**Reading text:**
◇ ◇ ◇ ◇ ◇ ◇ ◇

"I'd known him four years when I realized he
was a liar. It was shocking. Mr. Josie, who'd run the bar in Key West, came to
see him in Havana. He saw Ernest only once because Ernest was writing and then
Josie got so drunk he was arrested and put in a straitjacket and he died.
Ernest said: 'I couldn't see him because Marty wanted to spend the day on the
boat.' It was a lie. I never wanted to go on the boat. Anything uncomfortable
he off-loaded with a lie. He lied about everything.”--Martha Gellhorn on ex-husband
Ernest Hemingway, quoted in Nicholas Shakespeare, “Martha Gellhorn,” Granta, Summer 1998
It’s hard to say what annoyed her more about Ernest Hemingway—his lying or the fact that his literary career left her own very
solid and honorable one dimmed by comparison.
After the end of her marriage,
when she correctly predicted that the Nobel Prize laureate’s behavior had
become so extreme that he would commit suicide, Martha Gellhorn probably could not imagine that she would share a
similar fate.
But on this date in 1998, nearly totally blind, her
body cancer-ridden, the longtime war correspondent—having braved traveling in
combat zones, even surviving rape nearly 10 years before—found that, like her
ex-husband, she could no longer go on living, and killed herself.
The ending of her life deserved better, as well as
her reputation.

◇ ◇ ◇ ◇ ◇ ◇ ◇

**Supplied data:**

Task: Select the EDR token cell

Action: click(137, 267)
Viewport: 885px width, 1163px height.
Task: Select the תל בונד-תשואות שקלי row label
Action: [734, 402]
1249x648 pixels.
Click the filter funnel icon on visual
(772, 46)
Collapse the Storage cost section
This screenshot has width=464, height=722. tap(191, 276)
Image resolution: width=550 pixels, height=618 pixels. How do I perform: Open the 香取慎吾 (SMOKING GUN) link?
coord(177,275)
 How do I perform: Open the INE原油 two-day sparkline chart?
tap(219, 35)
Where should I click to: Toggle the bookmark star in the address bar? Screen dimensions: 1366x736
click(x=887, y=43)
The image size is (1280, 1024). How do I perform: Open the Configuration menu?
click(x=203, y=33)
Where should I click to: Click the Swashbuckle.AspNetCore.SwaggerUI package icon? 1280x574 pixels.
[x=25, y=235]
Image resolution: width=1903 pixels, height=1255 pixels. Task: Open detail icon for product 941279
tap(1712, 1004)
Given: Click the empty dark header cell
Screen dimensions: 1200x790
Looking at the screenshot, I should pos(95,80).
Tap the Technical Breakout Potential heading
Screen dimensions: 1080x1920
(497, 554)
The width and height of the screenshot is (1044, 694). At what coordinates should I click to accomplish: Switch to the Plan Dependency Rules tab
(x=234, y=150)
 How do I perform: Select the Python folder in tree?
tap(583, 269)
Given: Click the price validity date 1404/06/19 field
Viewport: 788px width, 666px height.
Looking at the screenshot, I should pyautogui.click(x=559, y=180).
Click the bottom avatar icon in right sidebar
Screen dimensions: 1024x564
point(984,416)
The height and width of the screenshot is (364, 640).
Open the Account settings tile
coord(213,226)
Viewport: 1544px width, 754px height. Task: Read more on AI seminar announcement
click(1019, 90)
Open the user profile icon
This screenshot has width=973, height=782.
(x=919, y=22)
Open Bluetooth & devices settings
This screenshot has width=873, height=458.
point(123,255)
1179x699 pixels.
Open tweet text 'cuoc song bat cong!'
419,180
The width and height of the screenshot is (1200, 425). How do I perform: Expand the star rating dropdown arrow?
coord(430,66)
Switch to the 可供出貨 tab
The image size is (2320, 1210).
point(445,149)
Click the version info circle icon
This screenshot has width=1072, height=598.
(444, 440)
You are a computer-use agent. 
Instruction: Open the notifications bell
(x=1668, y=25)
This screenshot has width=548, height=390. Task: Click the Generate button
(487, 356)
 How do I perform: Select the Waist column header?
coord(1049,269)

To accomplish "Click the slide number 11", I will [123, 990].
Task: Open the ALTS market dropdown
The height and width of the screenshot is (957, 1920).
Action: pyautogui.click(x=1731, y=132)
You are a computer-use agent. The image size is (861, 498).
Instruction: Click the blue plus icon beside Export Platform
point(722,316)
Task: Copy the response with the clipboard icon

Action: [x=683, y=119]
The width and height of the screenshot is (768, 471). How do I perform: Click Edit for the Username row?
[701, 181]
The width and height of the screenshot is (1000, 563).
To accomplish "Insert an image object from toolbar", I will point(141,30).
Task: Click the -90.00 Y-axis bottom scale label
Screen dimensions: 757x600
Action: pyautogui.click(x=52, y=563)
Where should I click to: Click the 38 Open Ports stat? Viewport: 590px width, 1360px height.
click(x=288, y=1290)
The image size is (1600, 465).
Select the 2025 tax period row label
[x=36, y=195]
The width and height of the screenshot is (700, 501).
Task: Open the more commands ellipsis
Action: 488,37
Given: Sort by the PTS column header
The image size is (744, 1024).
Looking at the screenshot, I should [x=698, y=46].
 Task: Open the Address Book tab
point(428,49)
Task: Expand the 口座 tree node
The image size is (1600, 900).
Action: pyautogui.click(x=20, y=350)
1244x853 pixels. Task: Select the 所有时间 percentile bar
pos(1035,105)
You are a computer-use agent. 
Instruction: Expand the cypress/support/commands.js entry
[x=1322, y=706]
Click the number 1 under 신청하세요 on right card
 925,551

◇ ◇ ◇ ◇ ◇ ◇ ◇

**Your assignment:**
Answer these questions from the text on Martha Gellhorn:
1. In what place had Mr. Josie run a bar?
2. In what year did Gellhorn kill herself?
3. About how many years before her death had she survived rape?

**Written answer:**
1. Key West
2. 1998
3. Nearly 10 years